L’énergie nucléaire assure plus de 75 % de la production d’électricité en France. Autant dire que la grève prévue jeudi dans les centrales d’EDF suscite la plus grande vigilance.

Après les carburants, c’est au tour de l’électricité d’être touché par les « débordements grévistes » autour de la Loi Travail conduite par Myriam El Khomri. Une journée de grève est en effet prévue ce jeudi dans les centrales nucléaires d’EDF. Ce mercredi, une grève de 24 heures a par exemple été votée sur le site de Nogent-sur-Seine (Aube), où un réacteur à l’arrêt pour une opération de maintenance et qui devait rapidement redémarrer pourrait donc ne pas fonctionner jeudi.

D’autres centrales pourraient suivre ce mouvement avec des baisses de charge à la clé. Selon les informations de France Bleu Berry, la CGT mines-énergie appelle à la grève dès ce soir dans les quatre centrales nucléaires de la région Centre, dont celle de Belleville. Mais EDF n’est pas en mesure de dire à ce jour à quelle hauteur ses fournitures d’électricité sur l’ensemble du territoire seraient impactées. La France dispose précisément de dix-neuf centrales, soit un parc de cinquante-huit réacteurs. Au cours des derniers mois, certaines centrales ont déjà été affectées par des baisses de production mais sans impact particulier pour l’alimentation du territoire.

« Jeudi, des coupures ciblées pourraient intervenir chez les consommateurs…

Chargé de l’équilibre entre offre et demande de courant, Réseau de transport d’électricité (RTE), le gestionnaire des lignes haute et très haute tension, est extrêmement attentif à l’évolution de la situation. Dans l’entourage de l’entreprise, on indiquait que l’offre est actuellement suffisante, en France et en Europe, pour pallier un éventuel repli de la production nucléaire. Demain jeudi, des coupures ciblées pourraient toutefois intervenir chez les consommateurs, si les agents d’ERDF (le gestionnaire du réseau de distribution) le décidaient.

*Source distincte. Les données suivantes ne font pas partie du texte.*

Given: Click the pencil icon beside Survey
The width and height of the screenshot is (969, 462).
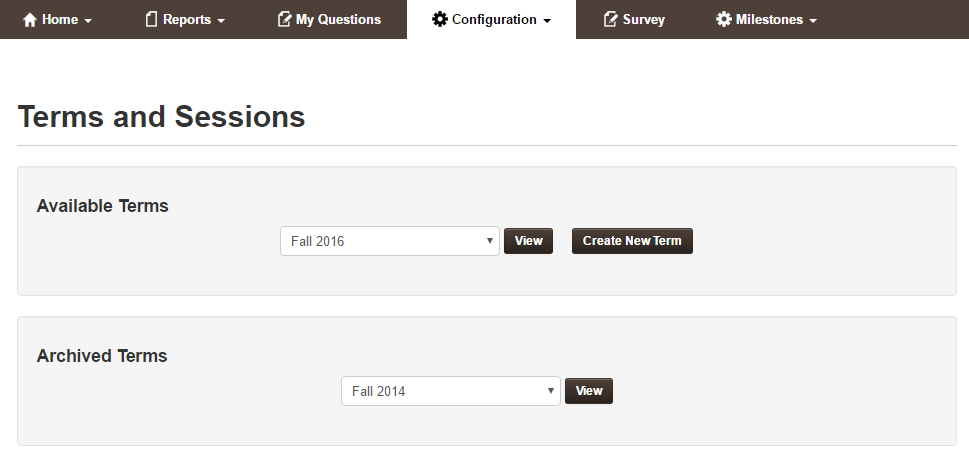Looking at the screenshot, I should click(610, 19).
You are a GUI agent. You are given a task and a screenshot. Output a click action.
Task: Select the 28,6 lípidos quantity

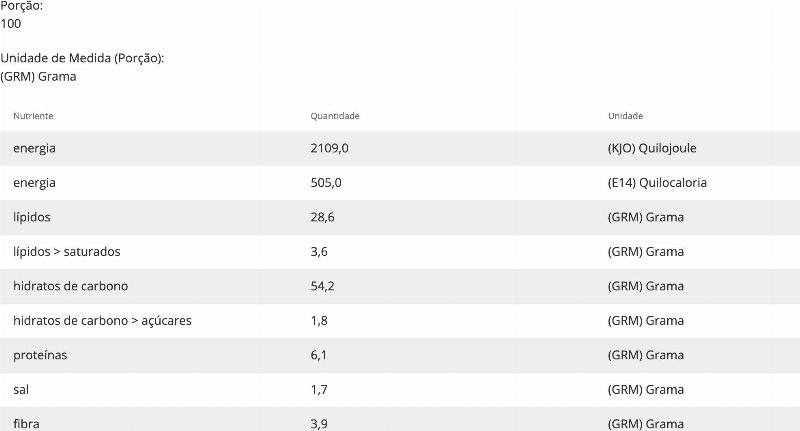[322, 217]
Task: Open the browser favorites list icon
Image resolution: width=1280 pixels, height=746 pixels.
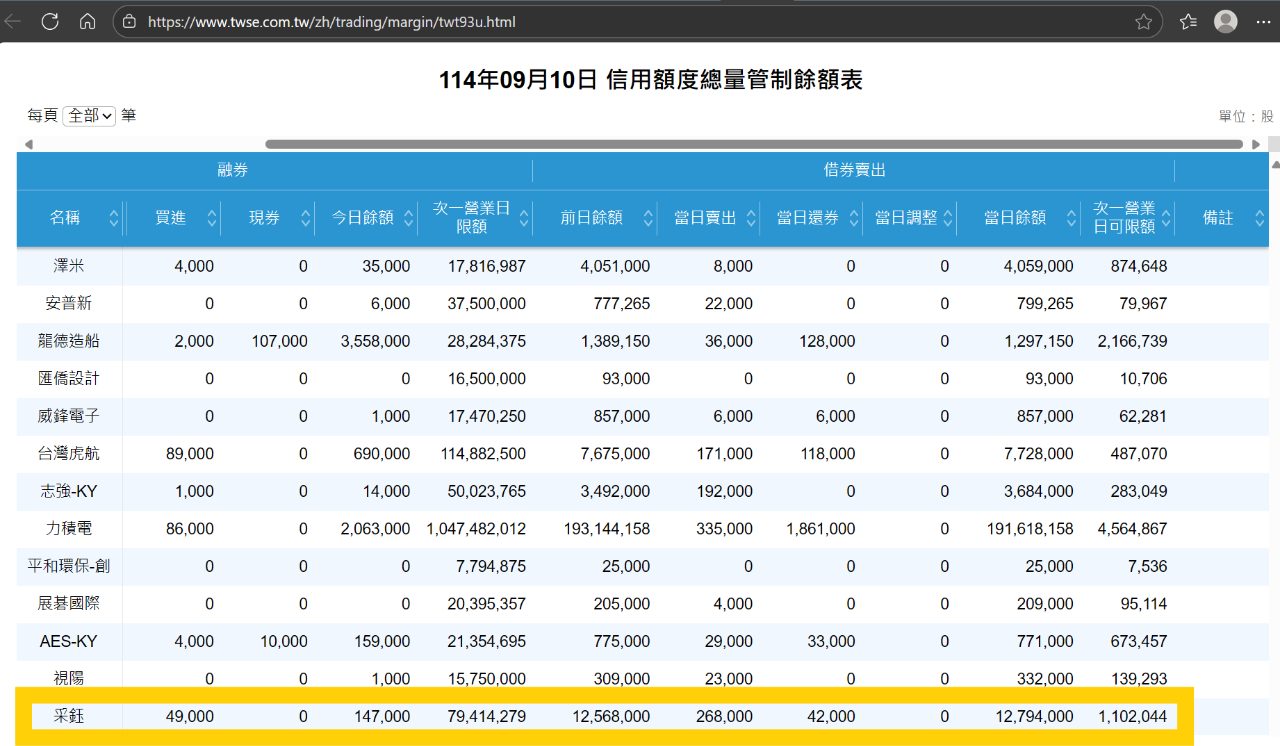Action: pyautogui.click(x=1188, y=21)
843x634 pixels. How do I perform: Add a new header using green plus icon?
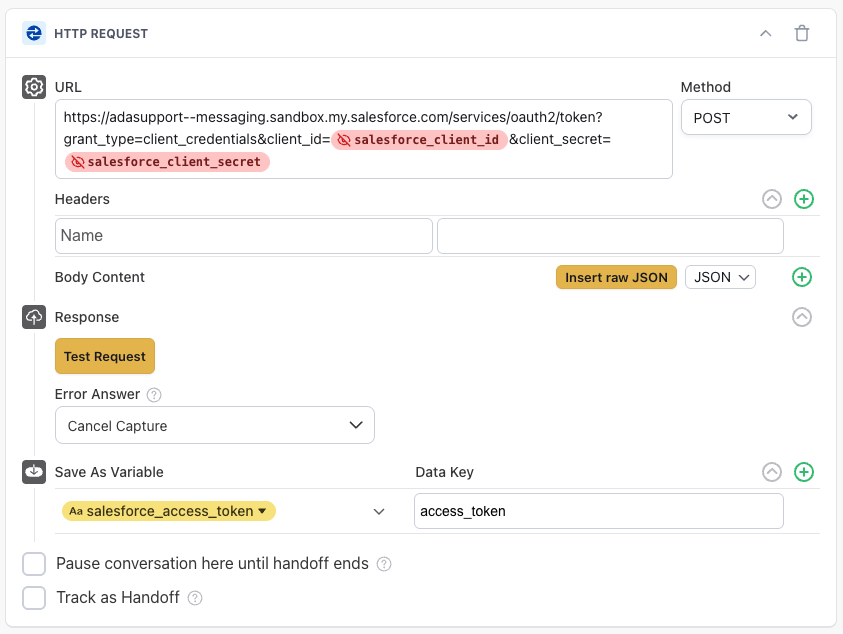click(804, 199)
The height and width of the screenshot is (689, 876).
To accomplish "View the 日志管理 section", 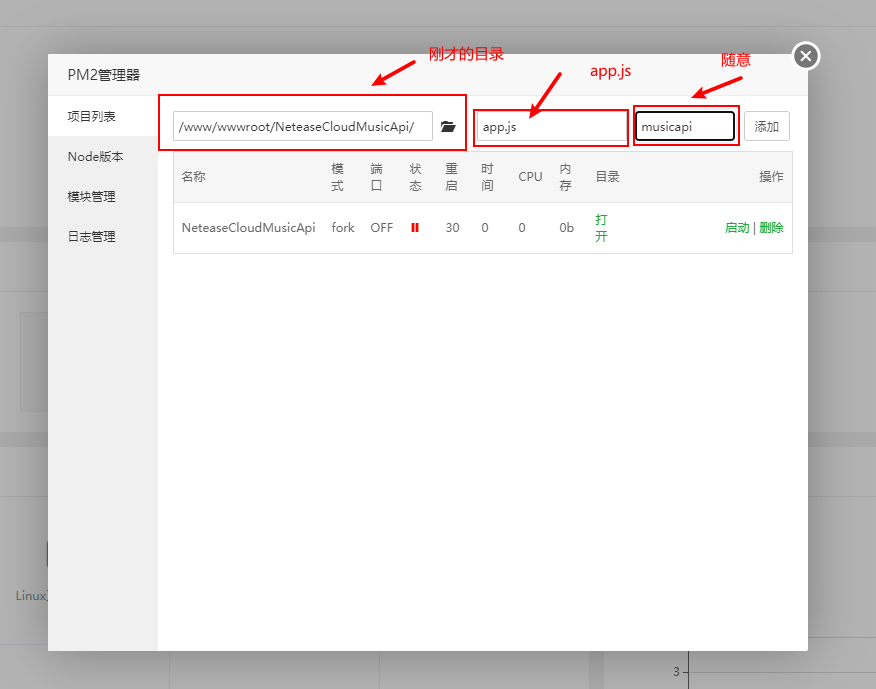I will tap(90, 236).
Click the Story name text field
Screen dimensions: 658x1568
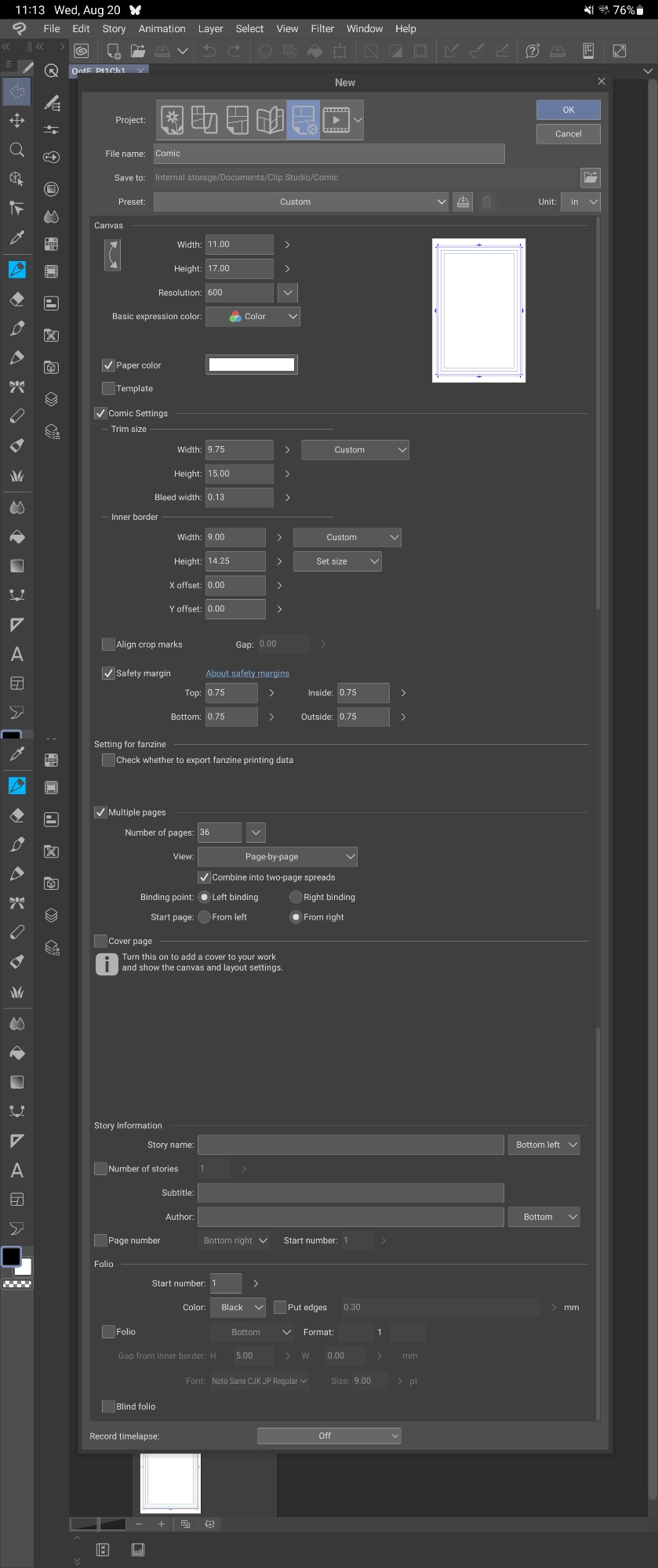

Du côté de l’Autorité de sûreté nucléaire (ASN), l’accent est mis avant tout sur la sécurité des centrales. Grève ou pas, le contexte réglementaire prévoit qu’il y ait toujours un nombre minimal de personnels sur les sites. Par ailleurs, dans le cadre d’un mouvement social, les moindres gestes susceptibles de porter atteinte à la sécurité des centrales sont évidemment rigoureusement interdits.

Si les blocages dans les raffineries gênent rapidement la fourniture de carburants dans les stations-service, qu’en est-il pour les centrales nucléaires ? À partir de quel moment l’alimentation en électricité peut-elle se retrouver menacée ?

« Tout dépend du nombre de centrales concernées : si la baisse de production ne concerne qu’un petit nombre de réacteurs, le cas de figure est gérable. En revanche, si plusieurs sites sont concernés, alors la situation se tend rapidement.

C’est ce qu’indique un spécialiste du secteur énergétique. Mince consolation par les temps qui courent : les températures sont très clémentes et les réseaux ne sont pas sous tension.

D’après un article du Figaro du 25.05.2016 publié par Frédéric De Monicault.